Records to use -
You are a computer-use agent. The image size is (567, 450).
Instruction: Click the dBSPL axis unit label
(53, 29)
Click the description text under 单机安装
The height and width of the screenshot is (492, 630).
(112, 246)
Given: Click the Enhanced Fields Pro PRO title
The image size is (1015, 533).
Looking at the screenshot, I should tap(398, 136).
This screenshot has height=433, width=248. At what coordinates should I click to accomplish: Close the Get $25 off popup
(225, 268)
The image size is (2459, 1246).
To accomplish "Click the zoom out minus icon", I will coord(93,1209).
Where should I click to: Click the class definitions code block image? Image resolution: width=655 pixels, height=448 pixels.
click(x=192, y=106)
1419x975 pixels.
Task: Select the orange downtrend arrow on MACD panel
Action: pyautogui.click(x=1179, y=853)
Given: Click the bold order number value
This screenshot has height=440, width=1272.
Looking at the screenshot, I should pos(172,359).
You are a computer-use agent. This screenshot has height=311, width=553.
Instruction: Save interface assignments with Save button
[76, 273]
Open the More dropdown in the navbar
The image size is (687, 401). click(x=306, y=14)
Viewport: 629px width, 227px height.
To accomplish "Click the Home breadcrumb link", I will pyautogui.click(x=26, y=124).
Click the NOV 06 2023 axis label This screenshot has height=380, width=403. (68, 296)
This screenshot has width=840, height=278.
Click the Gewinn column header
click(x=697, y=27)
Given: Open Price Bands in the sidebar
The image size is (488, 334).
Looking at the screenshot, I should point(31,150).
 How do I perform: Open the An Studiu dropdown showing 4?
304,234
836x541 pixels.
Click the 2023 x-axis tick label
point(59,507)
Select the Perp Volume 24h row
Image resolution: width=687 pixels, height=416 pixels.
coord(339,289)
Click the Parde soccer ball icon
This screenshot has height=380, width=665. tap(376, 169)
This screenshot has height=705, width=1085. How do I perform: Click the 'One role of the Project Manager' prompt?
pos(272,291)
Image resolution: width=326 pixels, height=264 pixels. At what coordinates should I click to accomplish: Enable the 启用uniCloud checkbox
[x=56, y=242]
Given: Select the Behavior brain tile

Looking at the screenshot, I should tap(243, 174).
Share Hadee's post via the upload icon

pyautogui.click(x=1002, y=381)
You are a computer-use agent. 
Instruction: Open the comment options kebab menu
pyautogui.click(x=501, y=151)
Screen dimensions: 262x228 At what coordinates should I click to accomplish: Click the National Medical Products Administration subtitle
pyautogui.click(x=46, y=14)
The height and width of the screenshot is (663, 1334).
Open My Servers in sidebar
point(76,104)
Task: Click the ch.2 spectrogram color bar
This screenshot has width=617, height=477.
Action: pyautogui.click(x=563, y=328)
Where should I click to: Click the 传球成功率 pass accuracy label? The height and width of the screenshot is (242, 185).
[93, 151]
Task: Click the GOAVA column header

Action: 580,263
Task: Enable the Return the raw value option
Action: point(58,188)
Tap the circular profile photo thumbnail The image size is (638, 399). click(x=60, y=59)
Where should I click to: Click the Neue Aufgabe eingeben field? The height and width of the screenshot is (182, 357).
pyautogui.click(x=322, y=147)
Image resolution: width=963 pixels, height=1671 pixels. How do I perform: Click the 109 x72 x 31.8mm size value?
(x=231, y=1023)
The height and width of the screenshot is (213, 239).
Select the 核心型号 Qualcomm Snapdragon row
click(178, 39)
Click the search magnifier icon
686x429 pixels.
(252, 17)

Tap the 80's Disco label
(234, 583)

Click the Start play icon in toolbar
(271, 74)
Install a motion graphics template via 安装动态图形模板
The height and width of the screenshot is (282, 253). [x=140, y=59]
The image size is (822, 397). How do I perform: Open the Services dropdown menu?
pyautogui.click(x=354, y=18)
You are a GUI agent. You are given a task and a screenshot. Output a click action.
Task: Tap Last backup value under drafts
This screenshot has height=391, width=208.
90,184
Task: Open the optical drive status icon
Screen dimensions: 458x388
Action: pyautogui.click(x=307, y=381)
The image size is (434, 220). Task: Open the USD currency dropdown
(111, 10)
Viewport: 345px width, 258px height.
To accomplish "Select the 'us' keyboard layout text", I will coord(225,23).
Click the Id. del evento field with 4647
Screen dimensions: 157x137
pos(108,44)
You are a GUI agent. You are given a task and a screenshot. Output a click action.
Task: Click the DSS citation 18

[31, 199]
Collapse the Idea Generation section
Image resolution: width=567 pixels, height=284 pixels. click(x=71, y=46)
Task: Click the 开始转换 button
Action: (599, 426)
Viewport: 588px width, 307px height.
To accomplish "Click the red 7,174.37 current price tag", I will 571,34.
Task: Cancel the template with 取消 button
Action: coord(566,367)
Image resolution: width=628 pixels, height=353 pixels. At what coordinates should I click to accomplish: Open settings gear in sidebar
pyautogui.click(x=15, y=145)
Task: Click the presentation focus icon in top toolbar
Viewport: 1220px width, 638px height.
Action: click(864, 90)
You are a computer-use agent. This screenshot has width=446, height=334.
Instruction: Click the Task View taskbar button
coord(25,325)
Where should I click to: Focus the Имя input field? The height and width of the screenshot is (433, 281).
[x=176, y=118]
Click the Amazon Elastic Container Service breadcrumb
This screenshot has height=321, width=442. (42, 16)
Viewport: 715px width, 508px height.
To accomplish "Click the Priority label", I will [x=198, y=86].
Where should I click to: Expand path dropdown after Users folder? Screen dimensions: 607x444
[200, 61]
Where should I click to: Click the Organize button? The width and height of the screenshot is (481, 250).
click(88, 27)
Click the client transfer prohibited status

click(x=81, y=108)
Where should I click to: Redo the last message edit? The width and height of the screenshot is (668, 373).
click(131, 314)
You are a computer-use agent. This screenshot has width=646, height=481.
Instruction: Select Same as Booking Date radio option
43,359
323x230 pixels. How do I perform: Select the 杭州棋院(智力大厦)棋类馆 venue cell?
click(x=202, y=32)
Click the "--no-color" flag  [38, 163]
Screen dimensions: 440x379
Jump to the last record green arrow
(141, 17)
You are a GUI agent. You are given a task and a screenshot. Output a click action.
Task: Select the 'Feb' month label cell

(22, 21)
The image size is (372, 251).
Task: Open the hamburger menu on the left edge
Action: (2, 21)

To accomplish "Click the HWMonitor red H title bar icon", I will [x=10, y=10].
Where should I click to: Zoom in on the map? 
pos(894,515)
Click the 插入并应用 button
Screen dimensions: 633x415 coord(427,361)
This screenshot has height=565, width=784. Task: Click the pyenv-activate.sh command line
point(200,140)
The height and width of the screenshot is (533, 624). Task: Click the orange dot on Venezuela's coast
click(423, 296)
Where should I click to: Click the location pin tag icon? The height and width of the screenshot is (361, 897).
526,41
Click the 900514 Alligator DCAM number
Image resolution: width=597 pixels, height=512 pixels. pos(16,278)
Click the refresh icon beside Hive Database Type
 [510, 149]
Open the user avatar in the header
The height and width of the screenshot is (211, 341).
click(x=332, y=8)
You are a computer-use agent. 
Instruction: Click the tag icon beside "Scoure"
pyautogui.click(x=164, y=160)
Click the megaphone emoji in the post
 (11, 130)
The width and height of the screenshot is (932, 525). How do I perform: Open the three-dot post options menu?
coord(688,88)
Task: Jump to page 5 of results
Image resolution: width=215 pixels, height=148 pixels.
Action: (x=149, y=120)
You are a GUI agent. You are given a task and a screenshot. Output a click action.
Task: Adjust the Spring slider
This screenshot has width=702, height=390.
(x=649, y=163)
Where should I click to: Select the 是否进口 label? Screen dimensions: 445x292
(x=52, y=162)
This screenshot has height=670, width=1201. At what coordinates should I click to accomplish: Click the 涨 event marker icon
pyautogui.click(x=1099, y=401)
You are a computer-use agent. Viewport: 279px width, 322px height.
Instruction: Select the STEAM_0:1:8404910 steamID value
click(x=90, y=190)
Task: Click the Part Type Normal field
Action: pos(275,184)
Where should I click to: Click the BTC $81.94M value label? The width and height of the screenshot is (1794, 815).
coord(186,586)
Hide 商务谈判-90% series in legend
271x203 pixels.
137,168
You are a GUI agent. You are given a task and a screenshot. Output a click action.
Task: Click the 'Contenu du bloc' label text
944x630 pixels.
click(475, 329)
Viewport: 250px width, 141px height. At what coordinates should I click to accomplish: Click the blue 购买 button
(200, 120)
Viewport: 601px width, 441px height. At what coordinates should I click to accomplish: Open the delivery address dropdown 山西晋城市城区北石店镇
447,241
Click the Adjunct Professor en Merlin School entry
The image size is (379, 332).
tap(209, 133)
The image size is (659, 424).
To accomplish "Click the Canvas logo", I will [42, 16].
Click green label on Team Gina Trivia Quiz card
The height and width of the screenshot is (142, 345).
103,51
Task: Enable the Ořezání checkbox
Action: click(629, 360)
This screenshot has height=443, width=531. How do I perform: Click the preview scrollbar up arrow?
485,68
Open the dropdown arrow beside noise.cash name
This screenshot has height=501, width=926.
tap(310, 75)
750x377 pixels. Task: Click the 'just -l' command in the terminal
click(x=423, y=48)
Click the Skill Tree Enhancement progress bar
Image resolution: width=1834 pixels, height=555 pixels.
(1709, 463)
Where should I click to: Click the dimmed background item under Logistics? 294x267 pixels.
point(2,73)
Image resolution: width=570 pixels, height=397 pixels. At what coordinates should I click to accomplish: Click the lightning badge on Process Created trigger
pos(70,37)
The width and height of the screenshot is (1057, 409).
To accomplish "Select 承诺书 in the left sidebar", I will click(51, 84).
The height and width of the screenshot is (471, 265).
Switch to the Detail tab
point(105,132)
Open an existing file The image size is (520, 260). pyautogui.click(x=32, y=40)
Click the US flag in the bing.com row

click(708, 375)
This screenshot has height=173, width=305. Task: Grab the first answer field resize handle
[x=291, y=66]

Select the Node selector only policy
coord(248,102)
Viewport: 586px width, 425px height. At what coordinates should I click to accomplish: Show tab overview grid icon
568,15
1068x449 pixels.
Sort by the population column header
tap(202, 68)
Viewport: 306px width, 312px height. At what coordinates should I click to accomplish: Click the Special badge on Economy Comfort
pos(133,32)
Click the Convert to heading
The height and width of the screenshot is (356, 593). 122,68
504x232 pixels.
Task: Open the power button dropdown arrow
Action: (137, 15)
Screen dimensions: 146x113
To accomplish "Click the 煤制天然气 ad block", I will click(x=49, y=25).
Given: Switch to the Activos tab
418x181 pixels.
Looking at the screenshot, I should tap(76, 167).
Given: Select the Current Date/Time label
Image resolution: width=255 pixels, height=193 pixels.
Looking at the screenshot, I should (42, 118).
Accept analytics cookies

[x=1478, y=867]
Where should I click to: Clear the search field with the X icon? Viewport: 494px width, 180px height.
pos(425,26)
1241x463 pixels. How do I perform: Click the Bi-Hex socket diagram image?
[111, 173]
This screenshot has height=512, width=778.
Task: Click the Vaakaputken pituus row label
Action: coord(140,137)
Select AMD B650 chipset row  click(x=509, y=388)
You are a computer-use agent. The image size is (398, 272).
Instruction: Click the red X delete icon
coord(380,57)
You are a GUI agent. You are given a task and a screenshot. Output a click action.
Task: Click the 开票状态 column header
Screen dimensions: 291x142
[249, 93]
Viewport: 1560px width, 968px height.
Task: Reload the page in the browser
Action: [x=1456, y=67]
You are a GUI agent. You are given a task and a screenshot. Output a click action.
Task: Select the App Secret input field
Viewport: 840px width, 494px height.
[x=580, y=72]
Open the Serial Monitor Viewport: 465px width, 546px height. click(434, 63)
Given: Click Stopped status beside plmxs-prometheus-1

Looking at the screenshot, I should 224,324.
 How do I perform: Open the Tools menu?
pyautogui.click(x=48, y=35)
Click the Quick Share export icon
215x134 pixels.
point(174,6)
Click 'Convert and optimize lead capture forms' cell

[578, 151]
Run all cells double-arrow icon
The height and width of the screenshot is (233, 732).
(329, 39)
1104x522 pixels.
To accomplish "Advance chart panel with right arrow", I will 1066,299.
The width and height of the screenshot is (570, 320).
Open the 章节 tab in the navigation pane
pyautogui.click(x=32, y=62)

Requirement -
Among the lines above, find those containing the word "color" and copy each.

Output below -
Task: Click the ch.2 spectrogram color bar
Click the "--no-color" flag  [38, 163]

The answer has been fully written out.